| Description of the task |
Retype, word for word, each line between the lines holding "You are a computer-use agent." and "Click the Ukrainian", inclusive, and leave the rest of the data alone.

| Information |
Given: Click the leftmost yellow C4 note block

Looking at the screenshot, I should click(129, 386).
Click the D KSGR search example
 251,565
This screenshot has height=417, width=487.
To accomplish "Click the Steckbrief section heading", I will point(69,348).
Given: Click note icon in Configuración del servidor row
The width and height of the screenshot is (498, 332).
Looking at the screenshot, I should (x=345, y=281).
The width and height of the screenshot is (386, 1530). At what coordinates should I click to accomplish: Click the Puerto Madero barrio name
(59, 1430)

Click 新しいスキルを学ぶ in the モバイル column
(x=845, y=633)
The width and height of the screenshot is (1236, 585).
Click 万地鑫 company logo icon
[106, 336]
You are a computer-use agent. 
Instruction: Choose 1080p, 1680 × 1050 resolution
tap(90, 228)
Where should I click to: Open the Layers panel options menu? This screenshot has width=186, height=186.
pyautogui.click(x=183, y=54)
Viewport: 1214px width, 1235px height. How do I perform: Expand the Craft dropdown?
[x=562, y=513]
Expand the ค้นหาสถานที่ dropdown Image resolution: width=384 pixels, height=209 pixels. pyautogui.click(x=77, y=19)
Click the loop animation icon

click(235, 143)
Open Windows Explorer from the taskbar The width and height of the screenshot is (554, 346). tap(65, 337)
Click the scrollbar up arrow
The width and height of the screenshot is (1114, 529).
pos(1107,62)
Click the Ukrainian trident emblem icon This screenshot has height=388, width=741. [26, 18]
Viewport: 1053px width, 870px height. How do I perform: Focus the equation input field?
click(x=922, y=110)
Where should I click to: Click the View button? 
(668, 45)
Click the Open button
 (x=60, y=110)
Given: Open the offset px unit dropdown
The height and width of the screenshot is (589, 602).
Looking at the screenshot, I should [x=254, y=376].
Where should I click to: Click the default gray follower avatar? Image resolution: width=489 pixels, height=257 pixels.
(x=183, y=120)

| Worked solution |
You are a computer-use agent. 
Instruction: Choose 1080p, 1680 × 1050 resolution
tap(90, 228)
Where should I click to: Open the Layers panel options menu? This screenshot has width=186, height=186.
pyautogui.click(x=183, y=54)
Viewport: 1214px width, 1235px height. How do I perform: Expand the Craft dropdown?
[x=562, y=513]
Expand the ค้นหาสถานที่ dropdown Image resolution: width=384 pixels, height=209 pixels. pyautogui.click(x=77, y=19)
Click the loop animation icon

click(235, 143)
Open Windows Explorer from the taskbar The width and height of the screenshot is (554, 346). tap(65, 337)
Click the scrollbar up arrow
The width and height of the screenshot is (1114, 529).
pos(1107,62)
Click the Ukrainian trident emblem icon This screenshot has height=388, width=741. [26, 18]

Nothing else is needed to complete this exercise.